====== DATA FOR PROCESSING ======

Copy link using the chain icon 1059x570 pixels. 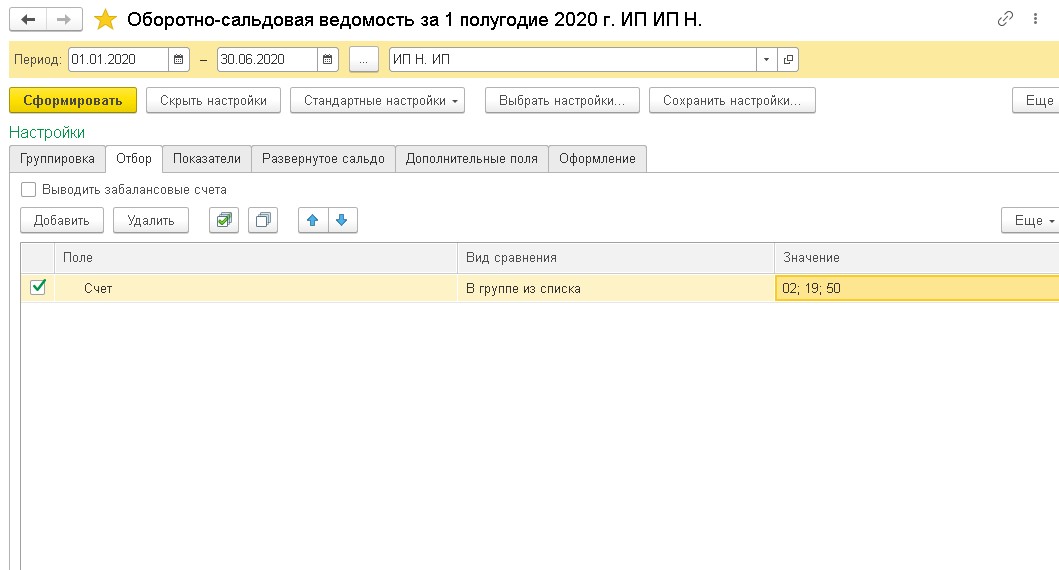(1005, 19)
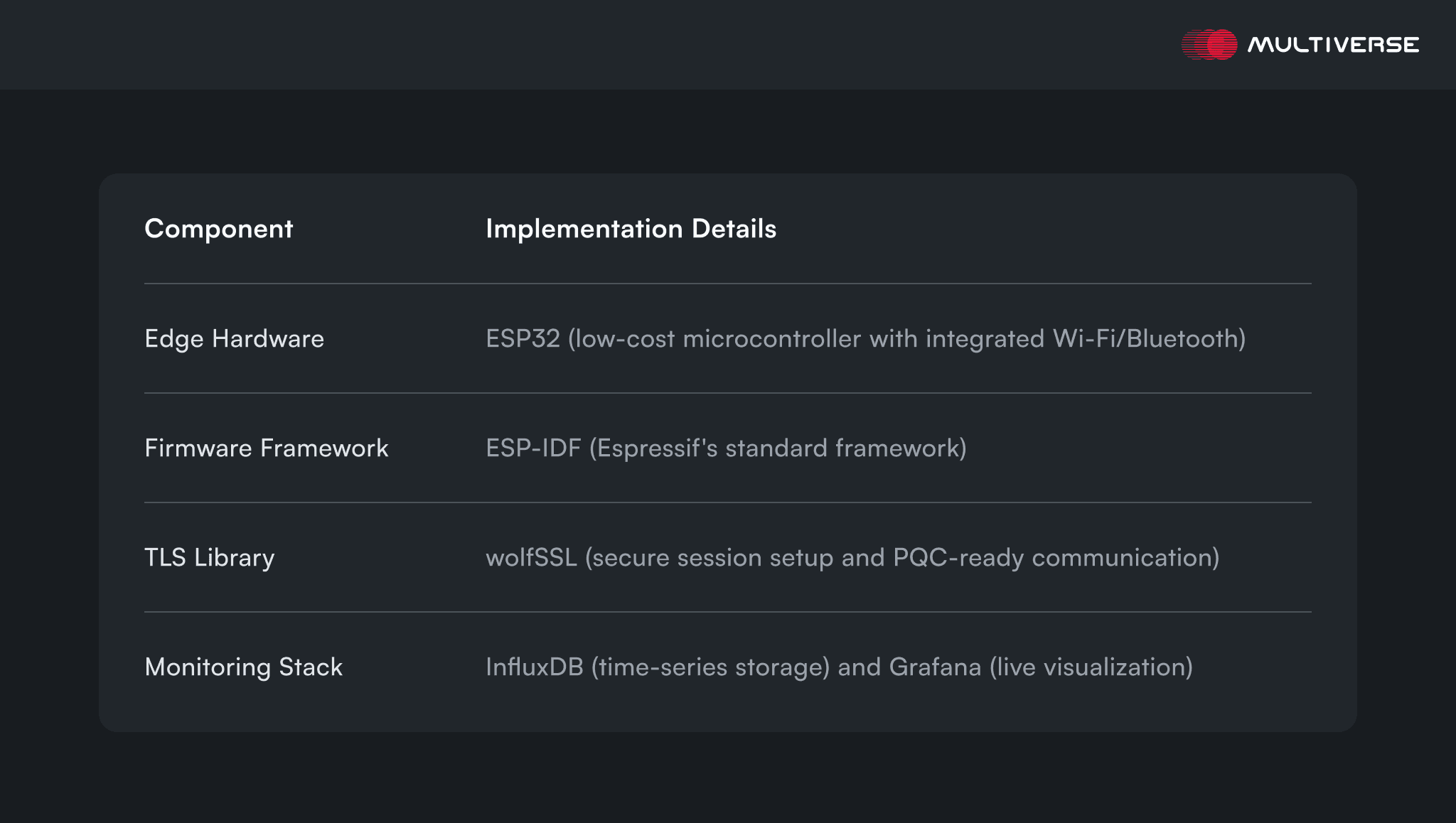Click the InfluxDB text
1456x823 pixels.
(534, 667)
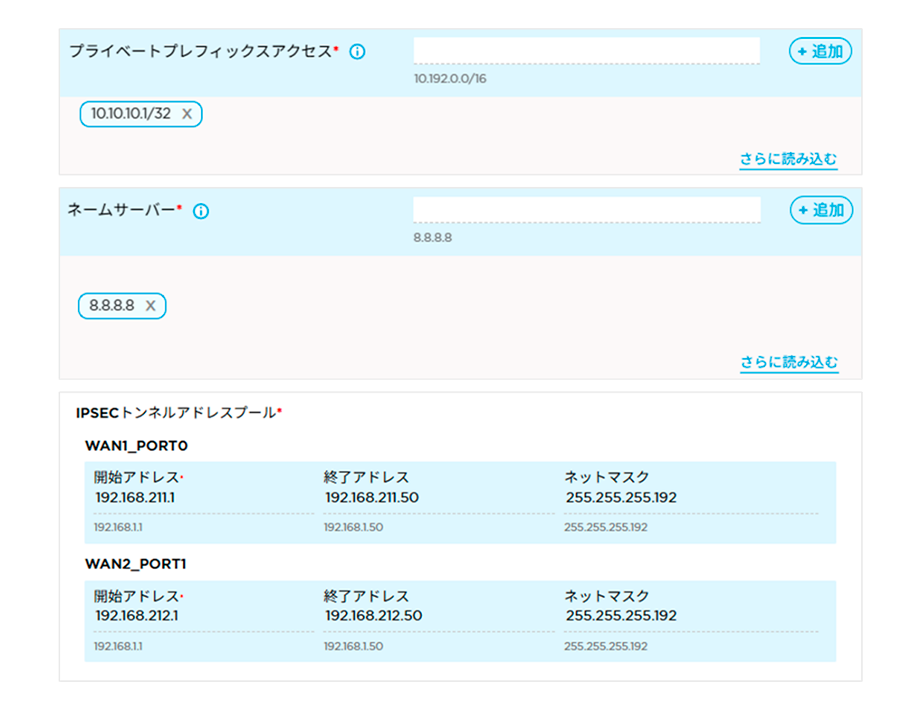Remove the 10.10.10.1/32 prefix tag

coord(187,114)
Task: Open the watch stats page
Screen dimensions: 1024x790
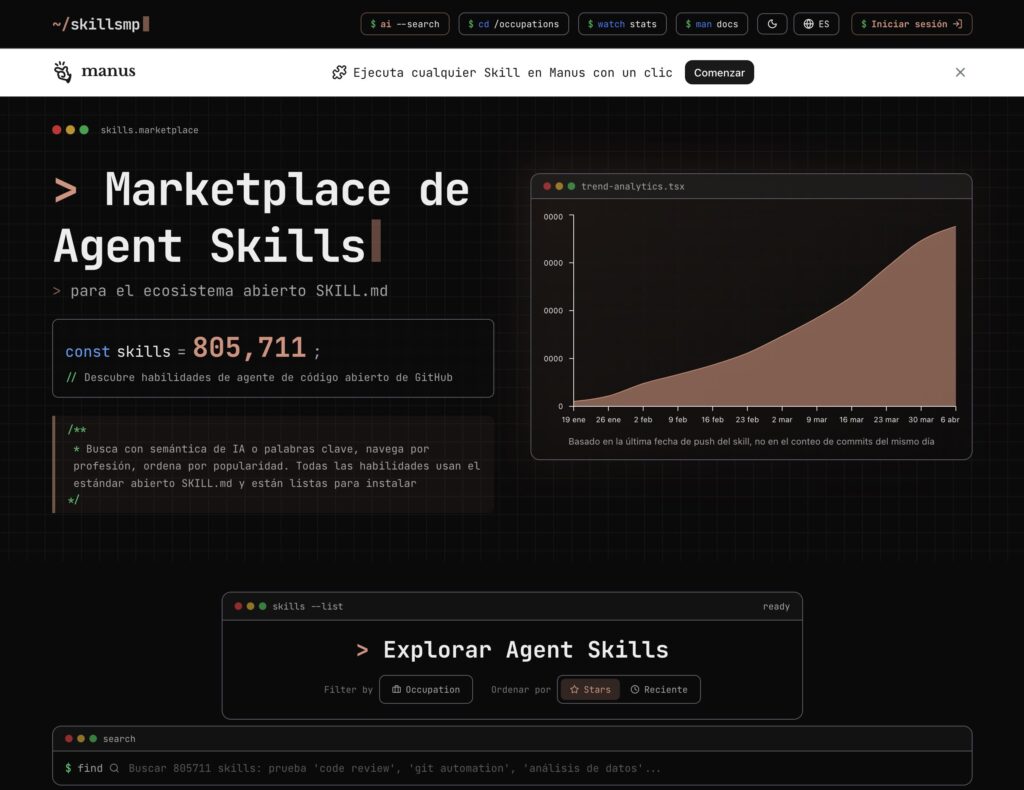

======

YOUR OBJECTIVE - Reproduce the data verbatim from the line containing "Task: Open the watch stats page" through the end of the data, including both ends, and leave the pictures out.

EXPECTED ANSWER -
Task: Open the watch stats page
Screen dimensions: 1024x790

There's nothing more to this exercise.